A flurry of data from China in the coming weeks is expected to reinforce views that the world’s second-largest economy is stabilising, despite stubbornly weak exports and worries that a property boom is peaking.

Signs of steady expansion would give room to policymakers to focus on reforms and risk control as China faces a growing debt pile and increasingly inefficient credit-fuelled growth.

China has reported steady 6.7 per cent economic growth for the last three quarters, and looks set to hit Beijing’s full-year target of 6.5 to seven per cent, fuelled by strong infrastructure spending, record bank lending and a red-hot property market.

However, unbalanced growth and debt risks have stoked internal debate over potentially lowering the target for 2017, especially as global demand remains weak and private firms have been reluctant to invest, leaving growth reliant on government spending and state-owned firms.

Vice finance minister Zhu Guangyao said this week that China’s debt is under control, but warned that challenges remain, while the IMF said in August that the country’s debt load is unsustainable.

Analysts are expecting new property curbs to have an impact on economic growth, but the impact may not show up in October.
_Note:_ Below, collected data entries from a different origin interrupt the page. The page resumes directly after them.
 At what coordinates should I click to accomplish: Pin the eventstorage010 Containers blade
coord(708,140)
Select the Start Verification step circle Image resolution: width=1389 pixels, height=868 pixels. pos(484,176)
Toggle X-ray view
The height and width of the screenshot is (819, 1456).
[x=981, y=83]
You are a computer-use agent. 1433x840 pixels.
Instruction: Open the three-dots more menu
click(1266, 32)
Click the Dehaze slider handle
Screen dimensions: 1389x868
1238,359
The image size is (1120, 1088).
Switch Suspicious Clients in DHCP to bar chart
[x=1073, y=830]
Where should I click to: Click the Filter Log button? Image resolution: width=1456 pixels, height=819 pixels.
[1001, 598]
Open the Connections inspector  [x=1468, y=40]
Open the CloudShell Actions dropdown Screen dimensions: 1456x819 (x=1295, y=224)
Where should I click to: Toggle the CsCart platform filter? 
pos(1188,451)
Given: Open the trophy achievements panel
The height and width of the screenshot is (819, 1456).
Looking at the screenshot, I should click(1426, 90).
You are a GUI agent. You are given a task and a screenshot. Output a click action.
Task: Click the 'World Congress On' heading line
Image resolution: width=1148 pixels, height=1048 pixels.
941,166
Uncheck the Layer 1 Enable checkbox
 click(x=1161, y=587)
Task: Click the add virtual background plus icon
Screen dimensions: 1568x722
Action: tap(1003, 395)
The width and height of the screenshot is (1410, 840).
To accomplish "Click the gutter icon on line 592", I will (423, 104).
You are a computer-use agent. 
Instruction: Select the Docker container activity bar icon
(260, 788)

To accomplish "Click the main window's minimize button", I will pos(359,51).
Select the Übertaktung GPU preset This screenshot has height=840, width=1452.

“The new measures target property sales, so the impact on real estate investment will take time to show up,” said Bank of Communications economist Liu Xuezhi in Shanghai.

“We still forecast property investment grew in October with relatively strong growth in property-related consumption.”

Nomura economists said in a note this week that “a cooling property market should weigh on property investment and in turn, on the real economy, in the coming months. We maintain our real GDP growth forecast of 6.4 per cent year-on-year in Q4”.